Physicists in the US have generated nuclear fusion in a simple, table-top device operating at room temperature. The device, built by Brian Naranjo, Jim Gimzewski and Seth Putterman at the University of California at Los Angeles (UCLA), causes two deuterium nuclei to collide with each other and generate alpha particles, neutrons and energy (Nature 434 1115). The device could have applications as a portable neutron generator or in the propulsion systems for miniature spacecraft, but will not be useful as an energy source because it consumes more energy than it produces.
The experimental set-up consists of a centimetre-sized cylindrical crystal of lithium tantalate (LiTaO) surrounded by deuterium gas. This material is pryoelectric, which means that positive and negative charges build up on opposite faces of the crystal when it is heated. This creates an electric field that is high enough to ionize any deuterium atoms that stray near a tiny tungsten tip attached to the positively charged surface. These deuterium ions get repelled from the surface and are accelerated by the field towards an erbium deuteride target, where the fusion reactions take place.
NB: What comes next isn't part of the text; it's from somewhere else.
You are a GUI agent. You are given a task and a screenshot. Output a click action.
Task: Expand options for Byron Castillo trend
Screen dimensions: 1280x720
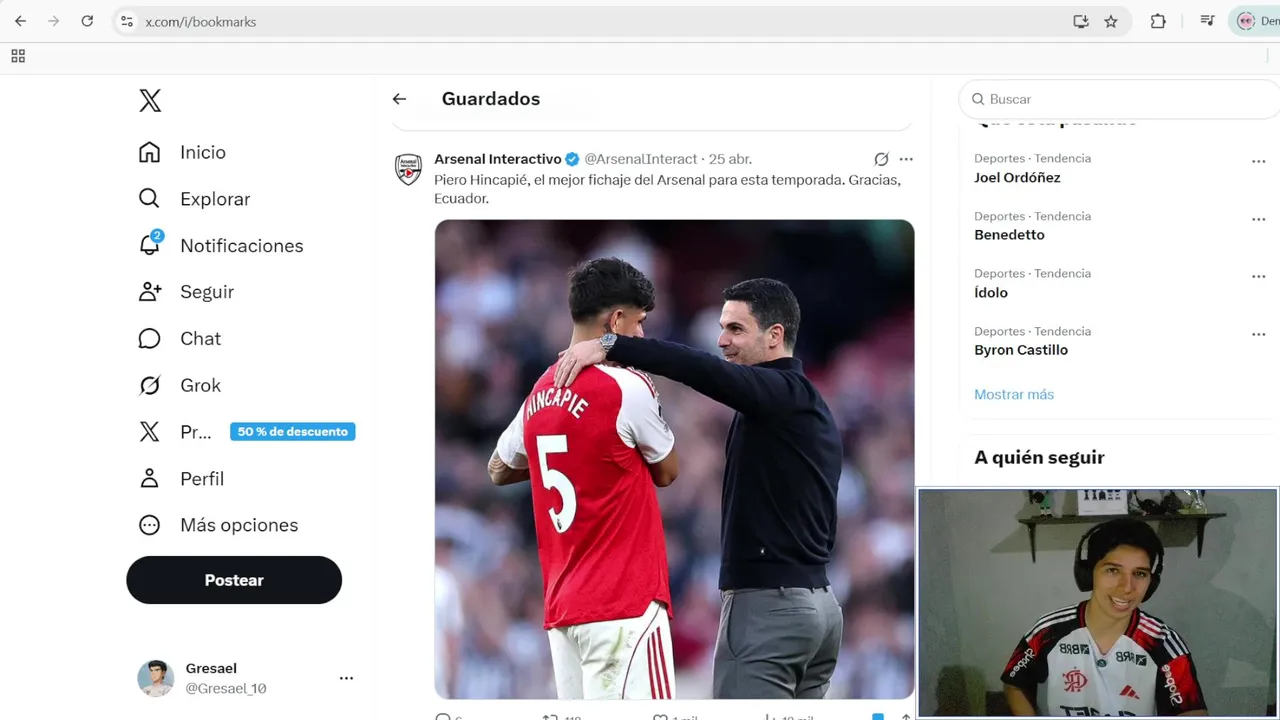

The device currently emits about 900 neutrons every second, and the UCLA team say that it could be used as a “simple palm-sized neutron generator” if the output can be increased to about one million neutrons per second. Using tritium rather than deuterium in the target will increase the neutron yield by a factor of 250, says Naranjo, and optimizing the geometry and increasing the beam current should provide another factor of four.
“What they have made is a cute little neutron generator,” says Michael Saltmarsh, a physicist who has retired from the Oak Ridge National Laboratory in the US. “You can imagine having one of those in your pocket but don’t get it too warm! However, the neutron intensity is still much lower than you can get from commercially available neutron generators.”
Putterman and co-workers at UCLA are also involved in efforts to generate fusion reactions in “sonoluminescence” experiments in which bubbles in a liquid are forced to expand and contract by sound waves. In 2002 Rusi Taleyarkhan of Oak Ridge and colleagues reported that they had observed “bubble fusion” in experiments with deuterated acetone. The report was greeted with skepticism by other researchers in the field, including the UCLA group, who were unable to reproduce the results. However, the Defense Advanced Research Projects Agency (DARPA) in the US has recently funded Taleyarkhan, who is now at Purdue University, and Putterman to collaborate and exchange information on bubble fusion.